Implementation:Arize ai Phoenix RAG Span Helpers
| Knowledge Sources | |
|---|---|
| Domains | AI_Observability, Client_SDK |
| Last Updated | 2026-02-14 05:30 GMT |
Overview
The RAG Span Helpers module provides synchronous and asynchronous functions for extracting retrieved documents and Q&A context from OpenTelemetry spans for Retrieval-Augmented Generation (RAG) evaluation.
Description
This module provides four public functions that query Phoenix span data and produce pandas DataFrames formatted for use with the phoenix.evals evaluation framework.
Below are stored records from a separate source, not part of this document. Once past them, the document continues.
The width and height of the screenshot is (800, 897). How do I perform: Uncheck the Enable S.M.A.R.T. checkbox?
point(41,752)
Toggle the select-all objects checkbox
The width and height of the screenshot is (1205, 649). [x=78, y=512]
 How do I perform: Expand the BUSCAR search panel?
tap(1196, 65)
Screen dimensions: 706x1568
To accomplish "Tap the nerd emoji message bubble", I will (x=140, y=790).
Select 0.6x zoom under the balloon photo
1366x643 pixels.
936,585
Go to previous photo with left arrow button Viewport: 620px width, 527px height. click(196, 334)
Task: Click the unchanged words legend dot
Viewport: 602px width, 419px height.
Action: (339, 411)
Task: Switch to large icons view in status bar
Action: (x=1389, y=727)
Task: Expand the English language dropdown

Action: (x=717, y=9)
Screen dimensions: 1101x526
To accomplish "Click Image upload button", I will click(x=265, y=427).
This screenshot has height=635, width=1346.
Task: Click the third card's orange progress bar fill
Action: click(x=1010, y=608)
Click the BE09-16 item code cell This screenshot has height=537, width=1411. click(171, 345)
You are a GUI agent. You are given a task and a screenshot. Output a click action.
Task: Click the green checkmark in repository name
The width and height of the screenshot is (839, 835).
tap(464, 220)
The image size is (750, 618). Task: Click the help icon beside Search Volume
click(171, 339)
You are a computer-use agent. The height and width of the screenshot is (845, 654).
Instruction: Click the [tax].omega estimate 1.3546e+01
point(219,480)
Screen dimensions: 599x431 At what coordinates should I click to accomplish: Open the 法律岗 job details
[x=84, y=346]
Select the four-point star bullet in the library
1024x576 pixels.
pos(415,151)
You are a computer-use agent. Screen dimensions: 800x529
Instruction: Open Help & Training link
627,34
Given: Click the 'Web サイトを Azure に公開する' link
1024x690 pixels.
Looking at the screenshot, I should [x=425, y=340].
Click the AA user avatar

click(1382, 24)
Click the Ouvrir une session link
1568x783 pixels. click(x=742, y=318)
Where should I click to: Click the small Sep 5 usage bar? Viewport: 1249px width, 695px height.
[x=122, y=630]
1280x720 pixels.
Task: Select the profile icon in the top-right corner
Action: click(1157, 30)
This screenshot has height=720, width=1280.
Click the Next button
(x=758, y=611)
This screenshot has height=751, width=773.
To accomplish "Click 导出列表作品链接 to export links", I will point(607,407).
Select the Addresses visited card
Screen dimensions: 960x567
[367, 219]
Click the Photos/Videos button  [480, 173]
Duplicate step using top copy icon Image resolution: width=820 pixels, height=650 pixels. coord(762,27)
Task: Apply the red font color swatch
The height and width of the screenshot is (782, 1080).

It uses the OpenInference semantic conventions for span attributes (SpanAttributes, DocumentAttributes) to identify retriever spans and extract structured data.
get_retrieved_documents() queries retriever spans (where span_kind == 'RETRIEVER') and returns a DataFrame with each row representing a single retrieved document, including the document content, relevance score, metadata, and the input query. The DataFrame uses a multi-index of (context.span_id, document_position).
get_input_output_context() combines data from root spans (Q&A pairs) with concatenated retrieved document content to produce a DataFrame suitable for hallucination and Q&A correctness evaluation. It queries root spans (where parent_id is None) for input/output pairs and retriever spans for document context, then joins them by trace_id. Returns None if no spans or retrieval documents are found.
Both functions have async counterparts (async_get_retrieved_documents() and async_get_input_output_context()) that accept an AsyncClient and use await for the span queries.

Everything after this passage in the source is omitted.